One of the best multi-generation Thanksgiving gathering conversation topics is: "jobs from which you have been fired." You can't play this every year; every five to seven years is ideal as new stories are added and epic repeated tales are refined and embroidered upon. Also sometimes you forget one and it comes back to you.
I remembered this year about a job as an overnight news writer for WCVB-Channel 5 in Boston in the summer or fall of 1985. I'd come in at 11:00 pm, watch the late night newscast in the newsroom, and take notes for which stories would need an update for the morning local news "break ins" during Good Morning America. That was the job, or most of it. In these days before the internet it meant spending most of the night listening to the radio and the police scanner and watching the teletype machine. If there were a big fire or a big accident it meant calling hospitals and wheedling details out of whoever answered the phone. It meant when camera crews were sent out to scenes of shootings and robberies, getting the details from the crews for the 15-second versions of the report. It meant writing 10-second, 15-second, 30-second versions of everything. It meant I knew what an elevator pitch was long before I knew what an elevator pitch was.

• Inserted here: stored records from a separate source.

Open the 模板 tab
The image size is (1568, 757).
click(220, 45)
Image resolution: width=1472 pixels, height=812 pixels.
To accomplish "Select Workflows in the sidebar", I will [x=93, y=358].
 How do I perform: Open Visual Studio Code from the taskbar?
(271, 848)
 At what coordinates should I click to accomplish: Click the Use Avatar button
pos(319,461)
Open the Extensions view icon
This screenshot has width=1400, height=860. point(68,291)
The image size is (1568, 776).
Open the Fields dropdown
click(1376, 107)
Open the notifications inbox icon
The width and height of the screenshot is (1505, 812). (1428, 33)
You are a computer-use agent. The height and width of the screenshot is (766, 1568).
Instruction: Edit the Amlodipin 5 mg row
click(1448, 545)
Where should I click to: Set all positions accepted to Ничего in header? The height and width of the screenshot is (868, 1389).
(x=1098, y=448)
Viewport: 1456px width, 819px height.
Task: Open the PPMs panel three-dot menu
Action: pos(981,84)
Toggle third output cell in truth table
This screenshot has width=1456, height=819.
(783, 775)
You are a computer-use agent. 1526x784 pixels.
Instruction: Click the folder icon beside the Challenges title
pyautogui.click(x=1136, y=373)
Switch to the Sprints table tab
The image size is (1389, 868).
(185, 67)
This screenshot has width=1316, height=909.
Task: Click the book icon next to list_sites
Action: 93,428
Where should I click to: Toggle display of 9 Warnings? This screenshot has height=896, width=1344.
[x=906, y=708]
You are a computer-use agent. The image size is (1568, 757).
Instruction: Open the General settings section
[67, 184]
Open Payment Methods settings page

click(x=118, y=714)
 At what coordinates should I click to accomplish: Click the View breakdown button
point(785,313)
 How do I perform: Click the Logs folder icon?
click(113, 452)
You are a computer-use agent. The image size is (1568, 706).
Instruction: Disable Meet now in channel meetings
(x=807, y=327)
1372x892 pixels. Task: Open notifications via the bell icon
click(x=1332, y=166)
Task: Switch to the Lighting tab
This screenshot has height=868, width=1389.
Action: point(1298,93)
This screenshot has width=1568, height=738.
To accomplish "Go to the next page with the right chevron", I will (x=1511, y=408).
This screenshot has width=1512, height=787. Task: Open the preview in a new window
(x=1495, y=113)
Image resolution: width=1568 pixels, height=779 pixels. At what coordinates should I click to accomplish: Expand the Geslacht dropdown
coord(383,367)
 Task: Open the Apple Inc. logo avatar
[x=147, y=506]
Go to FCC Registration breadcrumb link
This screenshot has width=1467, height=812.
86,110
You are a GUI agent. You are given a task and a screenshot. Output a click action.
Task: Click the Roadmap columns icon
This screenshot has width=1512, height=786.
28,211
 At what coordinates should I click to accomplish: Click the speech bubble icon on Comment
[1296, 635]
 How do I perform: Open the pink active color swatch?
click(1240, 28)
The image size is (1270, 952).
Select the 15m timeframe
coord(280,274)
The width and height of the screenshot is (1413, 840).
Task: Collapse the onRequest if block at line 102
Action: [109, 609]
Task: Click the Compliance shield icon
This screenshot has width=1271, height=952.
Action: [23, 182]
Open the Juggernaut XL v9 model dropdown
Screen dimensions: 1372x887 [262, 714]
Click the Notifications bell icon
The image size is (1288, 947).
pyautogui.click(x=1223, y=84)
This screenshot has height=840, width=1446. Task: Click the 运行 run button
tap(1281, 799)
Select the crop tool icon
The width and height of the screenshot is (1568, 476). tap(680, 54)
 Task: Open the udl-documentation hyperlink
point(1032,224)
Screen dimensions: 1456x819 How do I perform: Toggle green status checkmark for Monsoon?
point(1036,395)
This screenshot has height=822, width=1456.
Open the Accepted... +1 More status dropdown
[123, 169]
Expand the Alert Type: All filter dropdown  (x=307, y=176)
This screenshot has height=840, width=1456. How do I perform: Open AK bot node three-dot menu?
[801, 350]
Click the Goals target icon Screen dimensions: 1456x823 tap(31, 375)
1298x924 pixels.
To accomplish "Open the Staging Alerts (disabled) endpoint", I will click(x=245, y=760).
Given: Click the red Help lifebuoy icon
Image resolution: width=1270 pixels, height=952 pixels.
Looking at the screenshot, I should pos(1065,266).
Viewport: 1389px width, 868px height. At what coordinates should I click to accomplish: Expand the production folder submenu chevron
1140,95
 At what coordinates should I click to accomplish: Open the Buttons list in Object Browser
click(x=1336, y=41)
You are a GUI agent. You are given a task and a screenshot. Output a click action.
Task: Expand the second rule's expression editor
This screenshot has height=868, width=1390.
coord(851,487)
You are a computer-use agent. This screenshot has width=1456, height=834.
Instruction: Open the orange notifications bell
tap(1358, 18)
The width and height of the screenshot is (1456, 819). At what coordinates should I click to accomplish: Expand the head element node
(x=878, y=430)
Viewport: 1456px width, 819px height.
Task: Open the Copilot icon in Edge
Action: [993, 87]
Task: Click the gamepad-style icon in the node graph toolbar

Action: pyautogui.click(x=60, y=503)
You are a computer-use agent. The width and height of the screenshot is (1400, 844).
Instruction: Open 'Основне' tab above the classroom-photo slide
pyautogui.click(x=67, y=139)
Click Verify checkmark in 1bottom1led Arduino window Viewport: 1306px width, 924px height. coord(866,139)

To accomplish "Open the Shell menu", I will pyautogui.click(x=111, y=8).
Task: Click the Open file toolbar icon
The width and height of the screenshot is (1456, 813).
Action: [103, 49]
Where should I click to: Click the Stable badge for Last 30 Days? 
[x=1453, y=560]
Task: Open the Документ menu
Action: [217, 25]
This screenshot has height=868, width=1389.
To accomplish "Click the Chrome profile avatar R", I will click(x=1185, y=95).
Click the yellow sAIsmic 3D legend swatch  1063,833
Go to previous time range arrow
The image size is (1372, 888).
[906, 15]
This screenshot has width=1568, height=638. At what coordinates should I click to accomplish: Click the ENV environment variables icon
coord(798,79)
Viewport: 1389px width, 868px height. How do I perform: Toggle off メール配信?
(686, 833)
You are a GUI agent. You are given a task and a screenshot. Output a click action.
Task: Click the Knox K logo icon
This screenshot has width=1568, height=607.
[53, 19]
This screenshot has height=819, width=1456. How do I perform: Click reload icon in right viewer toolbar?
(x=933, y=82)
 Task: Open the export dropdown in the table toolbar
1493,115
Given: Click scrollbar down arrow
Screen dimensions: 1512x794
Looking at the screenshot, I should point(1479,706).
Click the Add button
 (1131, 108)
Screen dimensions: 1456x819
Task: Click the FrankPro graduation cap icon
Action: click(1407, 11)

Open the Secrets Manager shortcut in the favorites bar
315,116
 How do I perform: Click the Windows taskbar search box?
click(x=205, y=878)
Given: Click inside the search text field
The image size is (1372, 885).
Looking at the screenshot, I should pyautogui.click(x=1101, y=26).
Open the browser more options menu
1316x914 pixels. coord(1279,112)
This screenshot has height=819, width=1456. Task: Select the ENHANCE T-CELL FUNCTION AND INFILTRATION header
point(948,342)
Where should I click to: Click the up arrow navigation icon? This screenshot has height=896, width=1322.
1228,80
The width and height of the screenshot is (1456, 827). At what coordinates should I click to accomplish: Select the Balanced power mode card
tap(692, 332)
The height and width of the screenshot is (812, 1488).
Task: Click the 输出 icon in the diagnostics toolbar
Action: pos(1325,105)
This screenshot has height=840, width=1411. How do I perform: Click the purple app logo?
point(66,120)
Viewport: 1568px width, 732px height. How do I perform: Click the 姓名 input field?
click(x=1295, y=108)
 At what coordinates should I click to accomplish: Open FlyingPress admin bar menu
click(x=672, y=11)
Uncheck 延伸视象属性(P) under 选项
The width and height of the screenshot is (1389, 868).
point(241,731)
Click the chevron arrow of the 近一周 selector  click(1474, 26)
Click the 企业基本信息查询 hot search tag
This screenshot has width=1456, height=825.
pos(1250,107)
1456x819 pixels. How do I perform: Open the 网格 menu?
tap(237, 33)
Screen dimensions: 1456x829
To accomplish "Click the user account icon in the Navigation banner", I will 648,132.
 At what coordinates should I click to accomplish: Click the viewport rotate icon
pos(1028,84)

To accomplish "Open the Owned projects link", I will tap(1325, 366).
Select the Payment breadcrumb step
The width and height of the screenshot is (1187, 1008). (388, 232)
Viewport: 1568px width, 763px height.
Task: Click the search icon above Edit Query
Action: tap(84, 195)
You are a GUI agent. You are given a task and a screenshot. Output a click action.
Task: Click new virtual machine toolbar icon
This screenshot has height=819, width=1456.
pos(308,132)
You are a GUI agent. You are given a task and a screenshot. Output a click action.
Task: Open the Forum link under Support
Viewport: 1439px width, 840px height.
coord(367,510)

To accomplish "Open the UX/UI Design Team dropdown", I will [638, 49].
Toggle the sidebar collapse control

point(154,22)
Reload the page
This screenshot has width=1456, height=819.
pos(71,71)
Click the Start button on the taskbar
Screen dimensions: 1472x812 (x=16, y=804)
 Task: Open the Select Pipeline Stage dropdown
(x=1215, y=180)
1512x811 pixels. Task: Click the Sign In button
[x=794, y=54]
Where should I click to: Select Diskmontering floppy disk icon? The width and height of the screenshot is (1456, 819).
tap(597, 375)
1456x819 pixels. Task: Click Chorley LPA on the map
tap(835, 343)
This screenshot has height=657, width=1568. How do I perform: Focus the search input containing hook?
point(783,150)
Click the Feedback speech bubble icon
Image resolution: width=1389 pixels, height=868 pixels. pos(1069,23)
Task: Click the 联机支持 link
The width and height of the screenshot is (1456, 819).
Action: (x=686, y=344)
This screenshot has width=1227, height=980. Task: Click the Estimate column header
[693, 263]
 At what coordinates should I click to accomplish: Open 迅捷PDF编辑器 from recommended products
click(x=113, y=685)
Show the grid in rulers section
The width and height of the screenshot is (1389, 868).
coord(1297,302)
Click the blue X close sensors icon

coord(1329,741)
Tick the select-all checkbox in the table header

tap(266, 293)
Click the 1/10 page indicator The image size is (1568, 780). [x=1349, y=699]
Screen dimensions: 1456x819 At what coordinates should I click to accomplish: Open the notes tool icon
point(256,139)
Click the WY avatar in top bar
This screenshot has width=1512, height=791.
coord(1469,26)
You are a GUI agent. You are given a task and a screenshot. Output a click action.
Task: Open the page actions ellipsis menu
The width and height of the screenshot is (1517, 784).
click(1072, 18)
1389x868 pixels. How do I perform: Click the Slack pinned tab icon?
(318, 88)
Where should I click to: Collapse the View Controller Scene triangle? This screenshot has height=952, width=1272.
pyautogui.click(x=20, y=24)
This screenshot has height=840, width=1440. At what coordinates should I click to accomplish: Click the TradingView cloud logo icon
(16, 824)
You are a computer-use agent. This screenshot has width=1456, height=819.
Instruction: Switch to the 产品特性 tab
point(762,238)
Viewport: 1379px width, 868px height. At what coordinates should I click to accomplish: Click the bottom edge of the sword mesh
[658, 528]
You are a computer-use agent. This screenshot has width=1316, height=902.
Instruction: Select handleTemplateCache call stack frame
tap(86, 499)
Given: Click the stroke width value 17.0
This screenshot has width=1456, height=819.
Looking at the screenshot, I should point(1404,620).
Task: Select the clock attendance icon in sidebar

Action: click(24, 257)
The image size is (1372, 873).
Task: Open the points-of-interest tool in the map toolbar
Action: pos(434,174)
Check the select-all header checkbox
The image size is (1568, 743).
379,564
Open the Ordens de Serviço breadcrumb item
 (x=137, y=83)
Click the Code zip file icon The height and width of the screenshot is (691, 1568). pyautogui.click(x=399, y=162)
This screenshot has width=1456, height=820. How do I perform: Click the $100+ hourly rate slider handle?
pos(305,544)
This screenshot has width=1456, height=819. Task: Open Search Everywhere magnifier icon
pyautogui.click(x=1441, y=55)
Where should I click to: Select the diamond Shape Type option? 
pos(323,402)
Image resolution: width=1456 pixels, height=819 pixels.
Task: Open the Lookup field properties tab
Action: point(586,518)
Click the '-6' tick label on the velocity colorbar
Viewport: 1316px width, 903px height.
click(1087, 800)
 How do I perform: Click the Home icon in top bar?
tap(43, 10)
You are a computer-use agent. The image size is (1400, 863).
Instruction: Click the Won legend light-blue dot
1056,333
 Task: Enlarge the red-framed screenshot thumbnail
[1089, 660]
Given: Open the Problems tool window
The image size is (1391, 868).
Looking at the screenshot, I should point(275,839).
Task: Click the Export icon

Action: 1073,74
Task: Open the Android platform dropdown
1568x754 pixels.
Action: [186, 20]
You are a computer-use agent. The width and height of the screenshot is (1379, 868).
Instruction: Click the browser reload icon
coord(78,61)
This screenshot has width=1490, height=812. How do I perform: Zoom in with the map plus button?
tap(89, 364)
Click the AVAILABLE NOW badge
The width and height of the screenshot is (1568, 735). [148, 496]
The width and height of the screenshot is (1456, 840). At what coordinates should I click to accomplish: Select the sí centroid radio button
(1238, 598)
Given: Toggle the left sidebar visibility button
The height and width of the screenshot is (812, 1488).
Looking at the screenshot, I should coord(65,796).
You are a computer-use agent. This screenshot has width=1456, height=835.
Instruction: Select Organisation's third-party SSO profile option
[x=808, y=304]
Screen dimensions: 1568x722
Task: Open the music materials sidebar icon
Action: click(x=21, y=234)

But the part of the job I always forgot to do was cue up the videotape in the control room so that when the talent said (reading words I'd written): "A massive fire in Chelsea last night nearly claimed the lives of three small children and family dog," the appropriate videotape would play. The first time I forgot, and the talent had to scramble as a 100-year old birthday party appeared, I was chastised but forgiven. The second time, it was unclear whose fault it was and I escaped. The third time, a month or so later, I was fired on the spot.